━━ Texto proporcionado ━━
Una ciudad tiene la condición de ser un encanto o un desencanto. No hay términos medios, porque en el mundo urbano las percepciones, actitudes y espacialidades son una construcción definida y determinada por el ciudadano. En otros términos, la ciudad es la conciencia que tenemos de ella. Por esto, los urbanistas hacen una ciudad y, encima de esa ciudad planeada (ya bajo los conceptos de Le Corbusier o de Christopher Alexander o de otros), los ciudadanos construyen otra que se acomoda a su cultura, a su visión del futuro y a la educación urbana (urbanidad) que poseen. La ciudad, entonces, es una manifestación de las creencias ciudadanas y no una construcción fría que sigue unos parámetros técnicos, las más de las veces ideales y nacidos de los deseos de los urbanistas, que son una minoría y, a la par, viven muy poco la ciudad.



Richard Sennet, en Carne y piedra ha determinado muy bien que una ciudad es la interacción entre los cuerpos de los ciudadanos y las estructuras urbanas. Y que esa ciudad, antes que un conglomerado de objetos, es un conjunto de sujetos que cumplen un papel social dentro del espacio público donde se dan los intercambios y las percepciones básicas de lo político y lo económico, a más de la comunicación intercultural, que es la savia viva de la ciudad, su movimiento. Por esto ciudades como NuevaYork, encantan y otras, como las ciudades museo, terminan desencantando.



En la época moderna, entre los activos de un país, están sus ciudades, allí donde se vive y se produce, se intercambia y se toma conciencia del otro. Y estas ciudades, como la balanza económica no sólo se equilibra con base en las bolsas y el producto interno bruto, cumplen con la tarea de ser las puertas aspirantes del país. O expirantes, según sea el grado de ciudadanía que tenga esa ciudad. Entendiendo por ciudadanía la libertad de movimiento que el ciudadano tenga por calles y avenidas, por aceras y parques, por sitios de diversión y lugares de aprendizaje.



Las grandes ciudades se han caracterizado siempre por tener una ventaja nuclear, es decir, una característica que las hace únicas y apetecibles. Las noches de París y las de Buenos Aires, la vida bohemia y del espectáculo de Nueva York y Nueva Orleans, la magia y la alquimia de Praga, el mundo islámico de Granada, la multiplicidad de religiones de Jerusalén, etc. Esta ventaja nuclear toca con divertimento, cultura, economía, ciencia. Pero, aunque evidencia la calidad de ciudad, no la determina del todo. Porque la ciudad sigue siendo la gente, el hombre de la calle, el artista y el taxista, la muchacha que va al colegio y el que discute en un parque, en fin, las expresiones ciudadanas crecientes, que son las determinantes del espacio público (la única ciudad real).
━━━
Cambia "estructuras urbanas" por "construcciones urbanas" en el fragmento del texto sobre la ciudad que comienza en "Richard Sennet, en" y termina en "museo, terminan desencantando.", y escribe ese fragmento completo con el cambio. Las líneas no guardan ninguna relación con el texto sobre la ciudad.
━━ Líneas proporcionadas ━━
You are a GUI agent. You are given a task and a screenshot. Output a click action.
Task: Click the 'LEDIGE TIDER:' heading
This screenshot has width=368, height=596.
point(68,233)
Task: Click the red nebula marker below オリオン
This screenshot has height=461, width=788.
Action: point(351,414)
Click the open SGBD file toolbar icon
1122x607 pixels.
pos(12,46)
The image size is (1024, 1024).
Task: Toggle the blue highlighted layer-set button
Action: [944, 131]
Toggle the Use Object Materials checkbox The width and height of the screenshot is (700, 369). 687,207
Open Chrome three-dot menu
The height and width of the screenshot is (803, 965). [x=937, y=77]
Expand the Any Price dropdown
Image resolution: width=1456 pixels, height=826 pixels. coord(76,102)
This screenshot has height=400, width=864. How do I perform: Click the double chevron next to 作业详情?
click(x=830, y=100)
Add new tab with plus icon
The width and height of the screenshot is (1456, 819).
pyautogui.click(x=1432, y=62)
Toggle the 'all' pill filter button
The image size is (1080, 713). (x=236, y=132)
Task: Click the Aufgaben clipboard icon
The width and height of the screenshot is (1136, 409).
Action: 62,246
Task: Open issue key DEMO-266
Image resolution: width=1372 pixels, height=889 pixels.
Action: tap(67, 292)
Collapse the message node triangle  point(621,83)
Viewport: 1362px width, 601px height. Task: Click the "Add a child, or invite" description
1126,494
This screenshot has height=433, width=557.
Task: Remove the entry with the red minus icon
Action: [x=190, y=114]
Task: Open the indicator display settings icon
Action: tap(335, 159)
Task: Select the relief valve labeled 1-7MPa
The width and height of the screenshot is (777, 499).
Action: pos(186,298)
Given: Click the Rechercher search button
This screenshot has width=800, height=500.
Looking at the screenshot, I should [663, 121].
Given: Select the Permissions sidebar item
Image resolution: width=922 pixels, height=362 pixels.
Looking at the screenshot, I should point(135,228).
━━━
Respuesta final -
Richard Sennet, en Carne y piedra ha determinado muy bien que una ciudad es la interacción entre los cuerpos de los ciudadanos y las construcciones urbanas. Y que esa ciudad, antes que un conglomerado de objetos, es un conjunto de sujetos que cumplen un papel social dentro del espacio público donde se dan los intercambios y las percepciones básicas de lo político y lo económico, a más de la comunicación intercultural, que es la savia viva de la ciudad, su movimiento. Por esto ciudades como NuevaYork, encantan y otras, como las ciudades museo, terminan desencantando.